(Collected data)
┄┄┄┄┄┄┄┄┄┄

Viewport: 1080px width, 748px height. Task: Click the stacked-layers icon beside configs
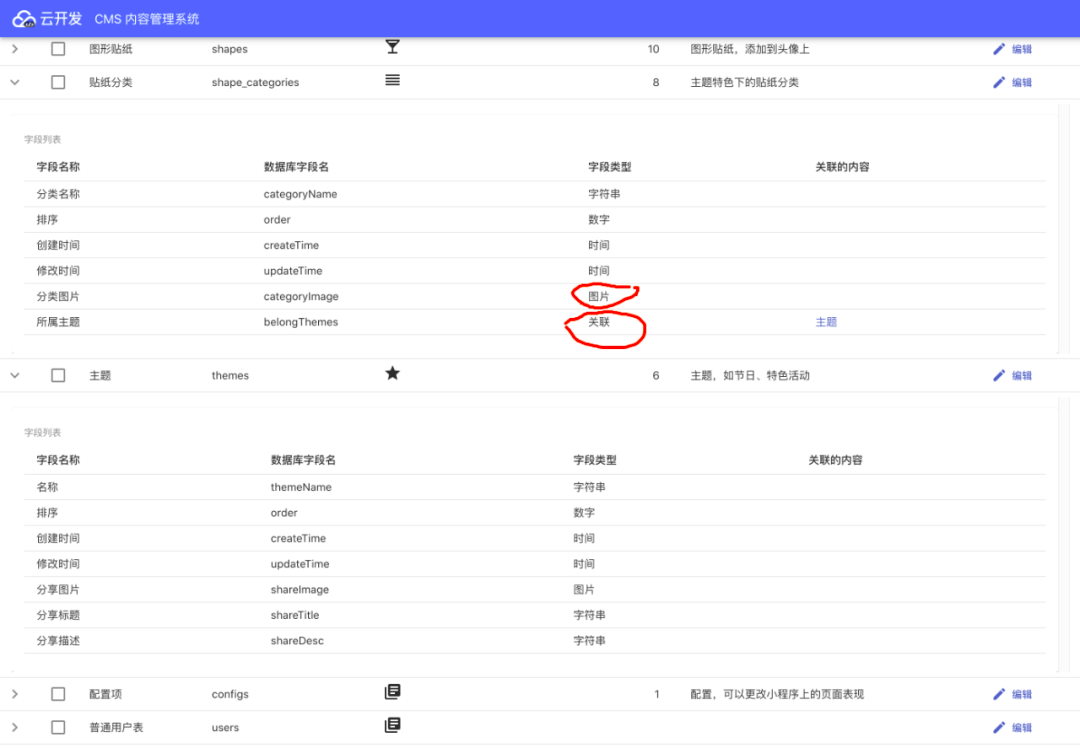click(392, 691)
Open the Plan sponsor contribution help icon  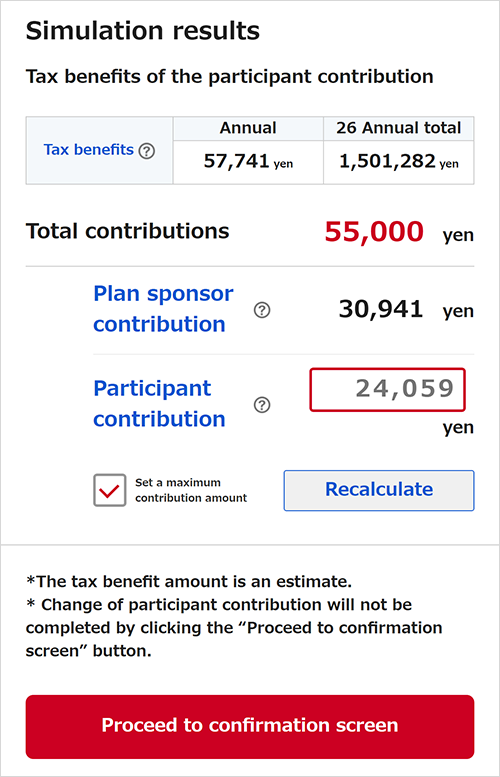262,310
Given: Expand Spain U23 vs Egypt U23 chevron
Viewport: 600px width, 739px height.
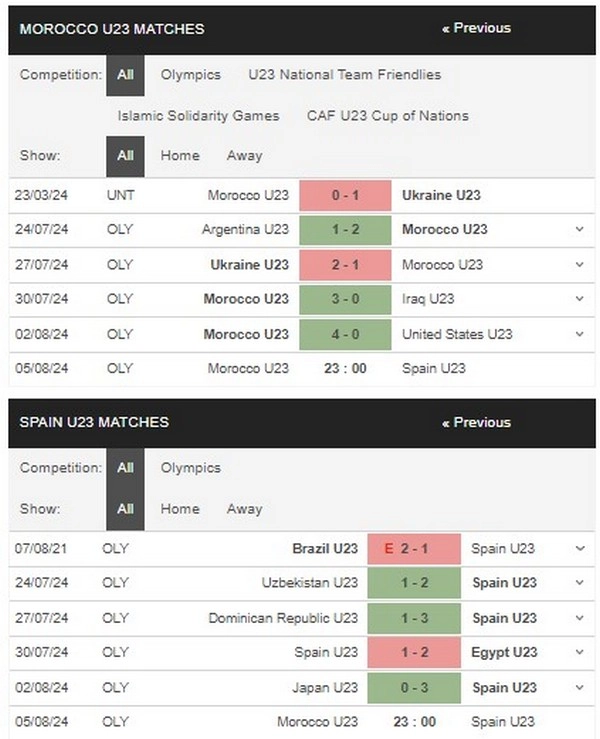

┄┄┄┄┄┄┄┄┄┄

(Exercise instructions): Reproduce exactly the part of the records above that begins at the line holding "Given: Expand Spain U23 vs Egypt U23 chevron" and ends at the final line, both included, leaving out the pictures.

(Answer):
Given: Expand Spain U23 vs Egypt U23 chevron
Viewport: 600px width, 739px height.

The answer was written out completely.